Peter was about to fall asleep in a very uncomfortable position in the chair when the door opened and three guards entered. They all wore black commando garb and carried Glocks, standard issue for these types of grunts.
The lead, a broad-shouldered guy with a wide, angular face and deep-set dark eyes, stepped forward and said, “Mr. Ryan, please stand and turn around, and put your hands on the wall.”
Peter didn’t move. He sat in the chair and stared at the guard as if he’d suddenly gone deaf and hadn’t heard a word the man said. The other two had positioned themselves on either flank of the lead. Both had their guns trained on Peter’s head.
Peter noticed that each of the guards wore a utility belt that contained several magazines of ammo, pepper spray, handcuffs, and a Taser. They’d come prepared for whatever might transpire. He also noticed the lead gripped the gun with his left hand; the guard to the right of the lead was sweating terribly, soaking the collar of his shirt; and the guard to the left continuous
ly shifted his feet.
“Sir,” the big lead said. “I’m going to ask you again to stand and put your hands on the wall.”
As if he were a Trappist monk and had taken a strict vow of silence, still Peter said nothing and did not move.
The lead guard circled Peter and stood behind him. The barrel of his gun nudged Peter’s head. “I’m not going to ask you again.” He spoke forcefully, confidently. “If you don’t stand on your own, I can make you do it.”
Peter knew he could. He had a Taser, and its fifty thousand volts would incapacitate Peter long enough that the three could pounce on him and cuff him in seconds.
Slowly Peter complied. He rose and walked to the wall. The lead guard followed.
Peter stood a foot from the wall.
“Hands on the wall,” the guard said.
Peter hesitated, testing the man. If his stare didn’t hold the power to atomize concrete, the least he could do was try to draw the man in closer.
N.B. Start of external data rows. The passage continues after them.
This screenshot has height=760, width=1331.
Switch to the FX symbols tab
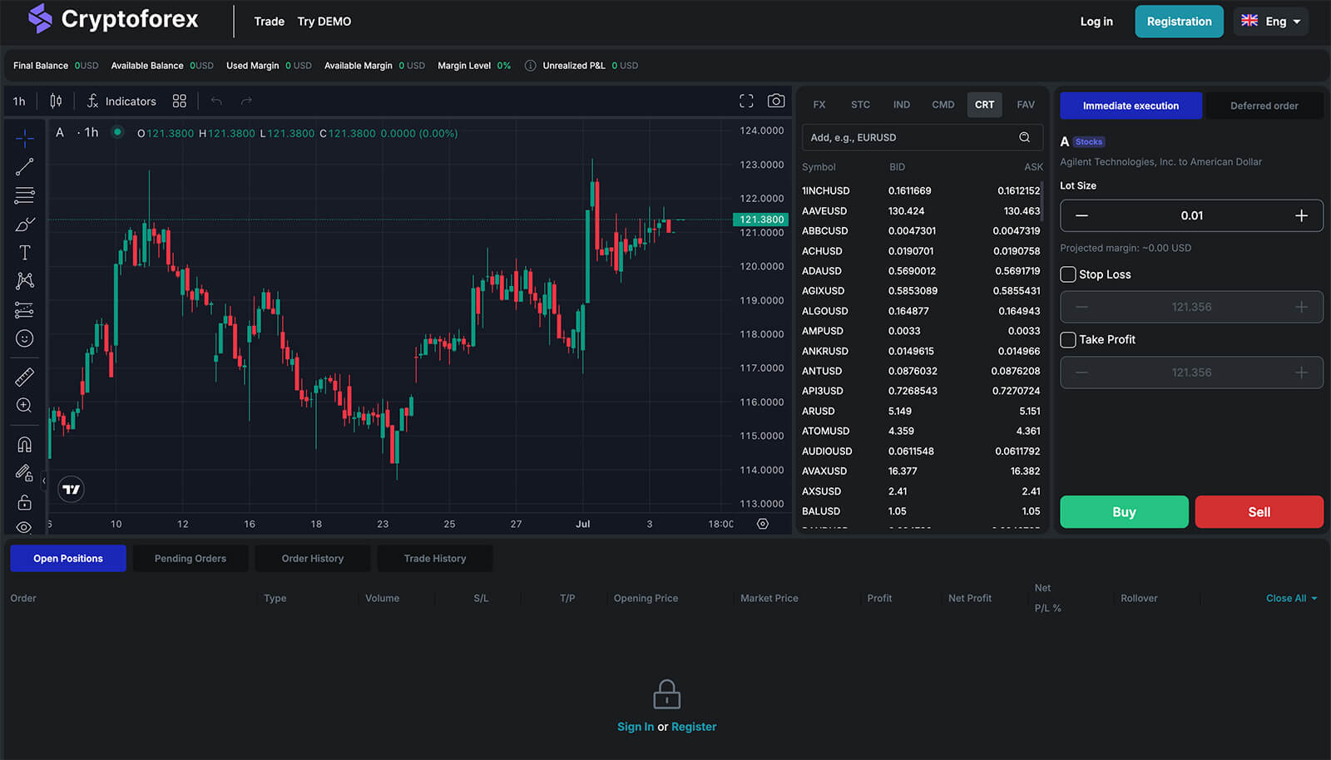[x=819, y=105]
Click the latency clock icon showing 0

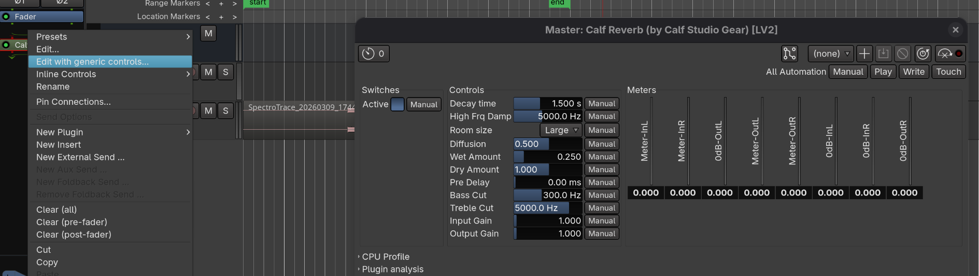tap(373, 53)
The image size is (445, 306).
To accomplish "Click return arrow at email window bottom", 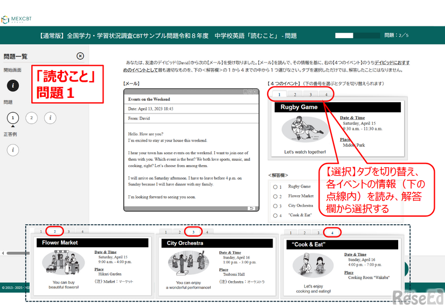I will point(251,208).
It worked. The guard stepped nearer and pressed the barrel of his gun against Peter’s back, between the shoulder blades.
Quicker than the lead could react, Peter spun to his left, knocking the guard’s arm out of the way. The gun discharged, sending a round into the concrete inches from where Peter stood. The gun then clattered to the floor. Peter continued his spin, using his momentum to place a tight choke hold on the guard with his left arm while grabbing the man’s Taser from the utility belt with his right hand. It took him less than a second to aim and fire and hit the sweating guard in the thigh. The guy twitched and grunted like a marionette dangling from a tangled mess of string and finally collapsed to the floor.
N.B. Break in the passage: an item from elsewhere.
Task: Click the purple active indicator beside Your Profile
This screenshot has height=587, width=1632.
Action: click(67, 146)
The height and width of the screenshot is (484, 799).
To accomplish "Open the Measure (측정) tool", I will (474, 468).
The remaining guard shouted something unintelligible and squeezed off a round that nearly struck Peter’s head but slammed into the wall behind him. Shards of concrete bit the back of Peter’s neck. Still holding the lead guard, Peter groped for the man’s pepper spray canister, found it, and coated the remaining guard’s face. The guy stumbled back, pawing at his face; he gagged, sputtered, spit, and wheezed.
Peter released the lead guard from the choke hold and smashed his elbow into the side of the man’s head, then delivered a kick to the chest of the man he’d just hit with the pepper spray. The guard backpedaled and slammed against the far concrete wall. Peter followed and easily disarmed him. He went to the guard he’d Tased, who was still lying on the floor, salivating and sweating profusely, and retrieved his gun. The lead guard’s gun was in the corner. Peter picked it up too.